Member of the National Assembly of Pakistan
- In office 2008–2013
- Constituency: NA-233 (Dadu-II)

= Talat Mahesar =

Pakistani politician

Talat Iqbal Mahesar (Sindhi:طلعت اقبال مھيسر) is a Pakistani politician who was a member of the National Assembly of Pakistan from 2008 to 2013.

==Political career==
He ran for the seat of the National Assembly of Pakistan from Constituency NA-233 (Dadu-III) as an independent candidate in the 2002 Pakistani general election, but was unsuccessful.

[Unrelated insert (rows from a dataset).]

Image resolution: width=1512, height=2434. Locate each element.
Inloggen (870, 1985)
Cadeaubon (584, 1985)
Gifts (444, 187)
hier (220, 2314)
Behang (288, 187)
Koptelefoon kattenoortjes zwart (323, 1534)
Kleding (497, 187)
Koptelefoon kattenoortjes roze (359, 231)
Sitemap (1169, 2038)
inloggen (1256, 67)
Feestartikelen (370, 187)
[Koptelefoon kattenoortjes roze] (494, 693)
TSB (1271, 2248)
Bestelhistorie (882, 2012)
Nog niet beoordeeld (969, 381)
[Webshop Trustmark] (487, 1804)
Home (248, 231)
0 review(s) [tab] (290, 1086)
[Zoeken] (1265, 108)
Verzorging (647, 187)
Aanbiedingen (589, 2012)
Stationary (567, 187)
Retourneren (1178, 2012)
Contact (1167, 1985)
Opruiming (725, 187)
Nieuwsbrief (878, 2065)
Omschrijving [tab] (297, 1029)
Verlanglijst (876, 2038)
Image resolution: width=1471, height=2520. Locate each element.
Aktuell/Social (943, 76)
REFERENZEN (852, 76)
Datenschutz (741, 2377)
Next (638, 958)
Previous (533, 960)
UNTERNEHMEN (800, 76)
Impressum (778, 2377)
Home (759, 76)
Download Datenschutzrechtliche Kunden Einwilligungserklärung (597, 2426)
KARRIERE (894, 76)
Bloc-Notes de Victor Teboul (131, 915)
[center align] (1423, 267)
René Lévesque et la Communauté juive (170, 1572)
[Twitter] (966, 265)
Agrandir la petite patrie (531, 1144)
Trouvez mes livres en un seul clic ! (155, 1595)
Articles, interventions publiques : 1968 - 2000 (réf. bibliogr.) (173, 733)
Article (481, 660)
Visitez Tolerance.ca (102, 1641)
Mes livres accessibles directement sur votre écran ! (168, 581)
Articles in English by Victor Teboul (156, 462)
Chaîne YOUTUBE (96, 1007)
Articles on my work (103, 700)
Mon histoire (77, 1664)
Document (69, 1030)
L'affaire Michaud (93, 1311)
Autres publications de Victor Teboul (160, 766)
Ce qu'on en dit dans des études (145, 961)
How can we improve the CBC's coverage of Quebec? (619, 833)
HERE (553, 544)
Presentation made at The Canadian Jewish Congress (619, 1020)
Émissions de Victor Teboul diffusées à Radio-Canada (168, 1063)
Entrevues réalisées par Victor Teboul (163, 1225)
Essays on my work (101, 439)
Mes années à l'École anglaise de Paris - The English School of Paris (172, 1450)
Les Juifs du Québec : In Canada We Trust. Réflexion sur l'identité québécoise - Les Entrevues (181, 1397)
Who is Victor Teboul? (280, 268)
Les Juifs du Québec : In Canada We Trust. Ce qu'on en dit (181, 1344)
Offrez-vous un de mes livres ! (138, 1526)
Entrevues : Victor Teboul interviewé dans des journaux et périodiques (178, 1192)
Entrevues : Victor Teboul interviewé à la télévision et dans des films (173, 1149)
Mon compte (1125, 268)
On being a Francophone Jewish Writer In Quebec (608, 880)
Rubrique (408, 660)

He received 269 and lost the seat to Liaquat Ali Jatoi. In the same election, he ran for the seat of the Provincial Assembly of Sindh as an independent candidate from Constituency PS-77 (Dadu-VII) but was unsuccessful. He received 99 votes and lost the seat to Sadaqat Ali Jatoi, a candidate of Pakistan Muslim League (Q) (PML-Q).

He was elected to the National Assembly from Constituency NA-233 (Dadu-II) as a candidate of Pakistan Peoples Party (PPP) in the 2008 Pakistani general election. He received 83,493 votes and defeated Ihsan Ali Jatoi, a candidate of PML-Q.